MORGENDLICHEN STRESS VERMEIDEN: „Die Hektik entsteht oft, weil Mütter ihre Zeitplanung zugrunde legen”, sagt Ostendorf-Servissoglu. Die passe aber nicht zu den Kleinen. „Und je gestresster die Mutter ist, desto weniger geht es voran.” Sie rät, üppige Zeitpuffer einzuplanen. Außerdem helfen Routinen: „Wenn die Taktung morgens immer gleich ist, gewöhnt sich das Kind daran”, erklärt Greven. Gut sei, wenn die Mutter selbst schon angezogen ist, bevor sie ihr Kind weckt. „Dann kann sie sich voll auf das Kind konzentrieren.” Mit dem Chef über eine Gleitzeit am Morgen zu sprechen, sieht sie eher kritisch: „Es signalisiert, dass man eine Sonderrolle haben will.” Und das sei nicht karriereförderlich.

KATASTROPHEN VORBEUGEN: Kind krank, Betriebsausflug in der Kita, überlange Konferenz im Job: Für solche Katastrophen muss es einen Notfallplan geben. „Morgens ist man selbst auch nicht sofort fit. Mit einem Notfallplan weiß man, wenn man anrufen kann”, sagt Lübberstedt. In manchen Städten gebe es eine Notfallbetreuung. Besser ist es natürlich, wenn sich eine vertraute Person um das Kind kümmern kann. Und da sei auch der Vater gefragt, findet Greven: „Man muss mit dem Partner immer wieder besprechen, wer wann zu Hause bleibt oder das Kind abholt.”

ARBEITSTEILUNG ORGANISIEREN: Mit der Geburt des ersten Kindes geraten Mütter oft in die traditionelle Frauenrolle: Sie sind zu Hause und kümmern sich um Haushalt und Kind. „Das schleicht sich langsam ein und bleibt dann so, wenn die Frauen wieder anfangen zu arbeiten”, sagt Ostendorf-Servissoglu. Wer das nicht will, sollte spätestens vor der Rückkehr in den Job die Aufgaben mit dem Partner neu verteilen. Dabei könne es hilfreich sein, wenn der Vater nach der Mutter in Elternzeit geht - und die Verantwortung trägt. „So kann sich die Frau besser auf den Wiedereinstieg konzentrieren.”

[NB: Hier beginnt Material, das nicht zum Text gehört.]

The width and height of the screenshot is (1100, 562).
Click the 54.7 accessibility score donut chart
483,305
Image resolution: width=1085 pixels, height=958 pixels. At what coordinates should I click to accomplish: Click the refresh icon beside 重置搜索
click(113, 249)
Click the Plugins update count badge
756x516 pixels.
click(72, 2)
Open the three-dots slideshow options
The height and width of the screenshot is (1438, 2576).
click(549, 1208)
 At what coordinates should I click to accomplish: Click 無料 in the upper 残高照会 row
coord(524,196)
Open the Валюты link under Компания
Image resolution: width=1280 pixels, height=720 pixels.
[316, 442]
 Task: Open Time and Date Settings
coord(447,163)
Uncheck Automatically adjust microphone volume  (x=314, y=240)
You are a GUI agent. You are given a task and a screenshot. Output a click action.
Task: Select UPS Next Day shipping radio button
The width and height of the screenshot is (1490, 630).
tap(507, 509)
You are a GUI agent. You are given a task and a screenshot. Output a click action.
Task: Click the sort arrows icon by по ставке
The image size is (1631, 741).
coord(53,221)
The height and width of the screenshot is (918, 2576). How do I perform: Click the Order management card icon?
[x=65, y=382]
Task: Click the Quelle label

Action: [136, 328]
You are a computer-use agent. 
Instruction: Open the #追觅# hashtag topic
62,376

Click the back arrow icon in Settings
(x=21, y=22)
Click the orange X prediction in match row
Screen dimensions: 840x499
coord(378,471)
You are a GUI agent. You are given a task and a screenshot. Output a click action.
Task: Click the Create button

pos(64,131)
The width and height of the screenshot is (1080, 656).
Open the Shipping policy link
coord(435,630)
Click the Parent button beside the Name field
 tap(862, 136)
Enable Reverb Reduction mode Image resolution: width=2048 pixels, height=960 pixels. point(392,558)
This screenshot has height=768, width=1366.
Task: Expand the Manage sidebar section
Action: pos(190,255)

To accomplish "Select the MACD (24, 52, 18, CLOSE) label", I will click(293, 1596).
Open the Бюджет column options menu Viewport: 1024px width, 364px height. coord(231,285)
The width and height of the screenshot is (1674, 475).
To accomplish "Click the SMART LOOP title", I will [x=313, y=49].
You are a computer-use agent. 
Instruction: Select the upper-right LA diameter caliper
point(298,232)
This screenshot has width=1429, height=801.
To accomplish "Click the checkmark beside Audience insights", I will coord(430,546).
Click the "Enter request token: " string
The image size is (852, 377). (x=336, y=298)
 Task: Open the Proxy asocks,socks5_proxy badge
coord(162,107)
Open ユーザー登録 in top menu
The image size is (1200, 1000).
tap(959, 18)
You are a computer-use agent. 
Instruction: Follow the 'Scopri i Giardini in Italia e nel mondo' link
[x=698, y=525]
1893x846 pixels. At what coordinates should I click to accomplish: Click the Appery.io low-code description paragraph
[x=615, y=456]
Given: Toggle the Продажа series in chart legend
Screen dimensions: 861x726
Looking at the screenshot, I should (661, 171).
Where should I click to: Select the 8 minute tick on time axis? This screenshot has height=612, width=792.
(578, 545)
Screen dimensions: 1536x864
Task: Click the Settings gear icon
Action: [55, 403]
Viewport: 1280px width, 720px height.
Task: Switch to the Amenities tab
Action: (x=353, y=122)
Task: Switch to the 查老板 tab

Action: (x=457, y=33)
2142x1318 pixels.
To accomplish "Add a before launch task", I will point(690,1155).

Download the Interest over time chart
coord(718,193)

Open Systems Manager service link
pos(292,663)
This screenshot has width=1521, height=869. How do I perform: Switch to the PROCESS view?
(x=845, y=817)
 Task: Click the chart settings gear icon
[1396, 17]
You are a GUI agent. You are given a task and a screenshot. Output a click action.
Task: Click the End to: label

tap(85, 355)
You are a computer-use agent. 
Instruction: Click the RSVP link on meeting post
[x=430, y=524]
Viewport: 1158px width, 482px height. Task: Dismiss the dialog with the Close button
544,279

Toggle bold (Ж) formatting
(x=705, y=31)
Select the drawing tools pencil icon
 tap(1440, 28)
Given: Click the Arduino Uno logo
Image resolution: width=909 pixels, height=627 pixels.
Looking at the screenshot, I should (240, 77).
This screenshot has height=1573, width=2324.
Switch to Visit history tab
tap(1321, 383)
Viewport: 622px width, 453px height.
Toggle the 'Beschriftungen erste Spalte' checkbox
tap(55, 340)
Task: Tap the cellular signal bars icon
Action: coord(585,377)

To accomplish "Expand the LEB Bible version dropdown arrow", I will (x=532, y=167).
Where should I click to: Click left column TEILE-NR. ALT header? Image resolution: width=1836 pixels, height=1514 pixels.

Frauke Greven rät, schon viel früher anzusetzen. „Viele Frauen lassen die Männer kaum an das Kind heran. Dann müssen sie sich nicht wundern, wenn sich die Väter zurückziehen”, sagt sie. Wenn sich der Vater von Anfang an auch ums Wickeln und Trösten kümmert, fühle er sich verantwortlicher. „Väter sorgen sich dann manchmal mehr, dass sie das Kind pünktlich aus der Kita holen, als Mütter.”